Vladimir Zelensky takes office as President of Ukraine

Vladimir Zelensky takes office as President of Ukraine

Vladimir Zelensky took the oath as President of Ukraine at the Verkhovna Rada meeting today.

The inauguration ceremony was attended by four former Ukrainian Presidents and around 60 foreign guests, particularly, the Presidents of Latvia, Lithuania, Estonia, Georgia and Hungary, Turkish Vice President, Moldavian Prime Minister, head of Azerbaijani government, Vice Prime Ministers of Belarus, Romania, Slovakia, Bulgaria, a US delegation headed by Secretary of Energy Rick Perry, as well as US Special Representative for Ukraine Kurt Volker and others.

"I pledge to defend the sovereignty and independence of Ukraine with all my deeds, to take care of the welfare of the Fatherland and the welfare of the Ukrainian people, to defend the rights and freedoms of citizens, to observe the Constitution of Ukraine and the laws of Ukraine, to fulfill my duties in the interests of all compatriots, to raise the authority of Ukraine in the world", TASS cited the new President as saying.

After that, Zelensky was presented with symbols of power - a mace, a badge of the President of Ukraine and the official seal, and the head of the Central Electoral Commission Tatyana Slipachuk, presented Zelensky the identification of the head of state.

After the ceremony Zelensky announced the dissolution of the Verkhovna Rada and early parliamentary elections in the country.

"I dissolve the 8th Verkhovna Rada.

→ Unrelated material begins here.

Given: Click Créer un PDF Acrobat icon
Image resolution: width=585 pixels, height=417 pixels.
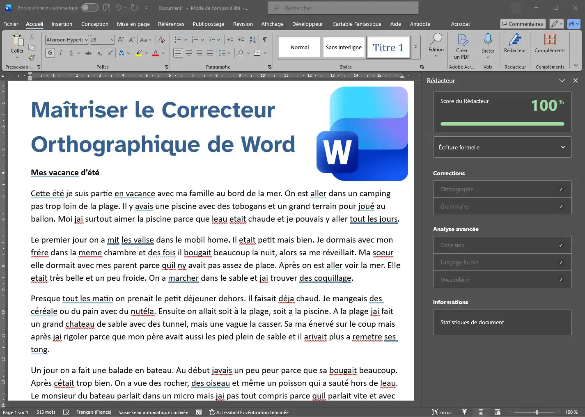Looking at the screenshot, I should pyautogui.click(x=462, y=45).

There are good points for early parliamentary elections," he stressed.

Deputy director of the Institute of the CIS Vladimir Zharikhin, speaking to Vestnik Kavkaza, noted that if the Verkhovna Rada is really disbanded, we should expect more constructive work from its next composition. "It’s not yet clear whether this decision will be appealed by the Verkhovna Rada. There are places in Ukrainian legislation that allow interpreting the situation both ways. If this happens, then we may expect the next composition of the Verkhovna Rada to be more constructive," he said.

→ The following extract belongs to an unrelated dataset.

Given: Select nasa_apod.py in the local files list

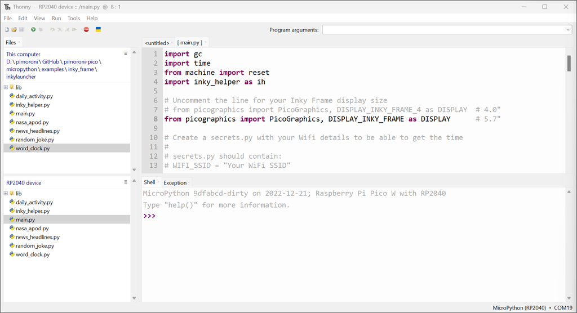Looking at the screenshot, I should [32, 122].
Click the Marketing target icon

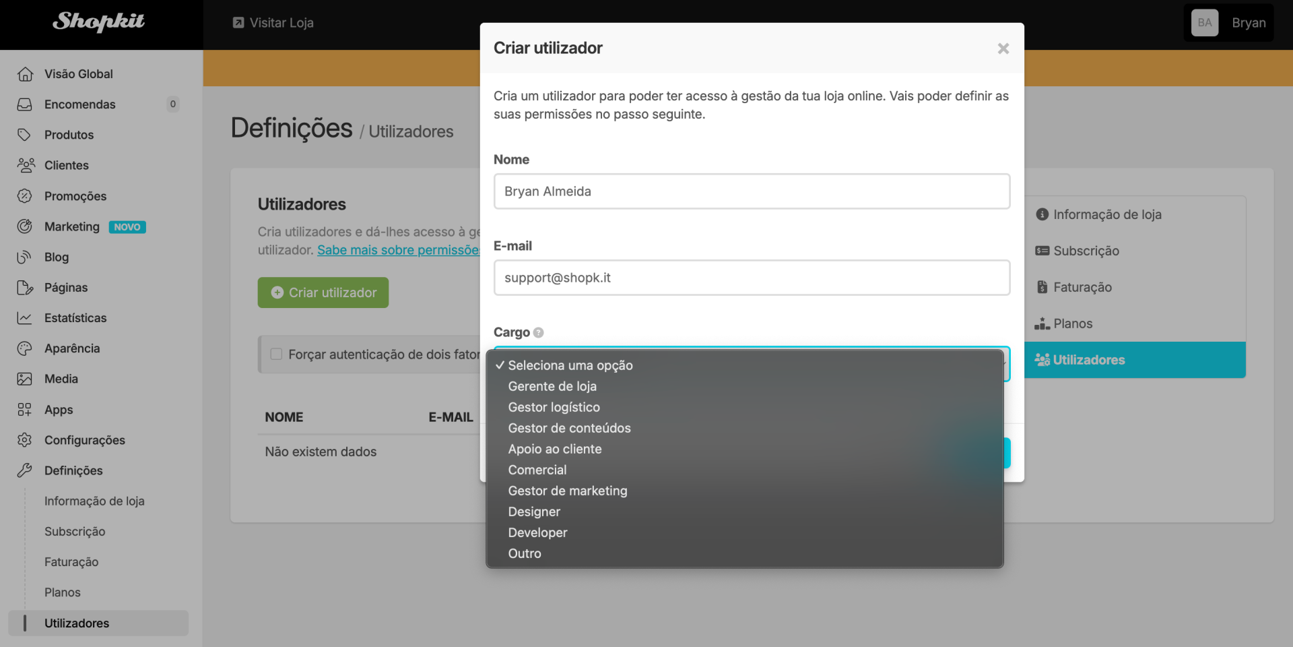click(x=25, y=226)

"It's not necessarily that the Rada will change radically, but still the new president will be able to pursue a more constructive policy with the next composition. Poroshenko’s bloc will most likely stay in parliament, but will lose a position. Yatsenyuk’s People's Front will bite the dust. Most voters, judging by the polls, will support Zelensky’s party 'The Servant of the People' and the 'Opposition Bloc.' We cannot say that it will radically change the political situation, but at least it will become more constructive," Vladimir Zharikhin emphasized.

First Deputy Chairman of the Federation Council Committee on Foreign Affairs Vladimir Dzhabarov, in turn, noted that the dissolution of the Rada is an expected and logical step of Zelensky. "Ukraine is a presidential-parliamentary republic, where the president can appoint no minister without coordination with the Rada. The Rada has a completely pro-Poroshenko composition now, apart from extremists, so the new president decided to put most of his supporters in the Rada as soon as possible. By the way, Poroshenko did the same, when he came to power after a coup d’état," the senator recalled.

At the same time, a change in the Rada's composition does not mean a change in the state’s foreign policy. "In Ukraine, all processes have gone so far that one decision cannot change everything. It will be a long, painful process of rethinking relations and gradual alignment. The Ukrainian authorities have caused enough trouble to our relations, too many things have happened," Vladimir Dzhabarov added.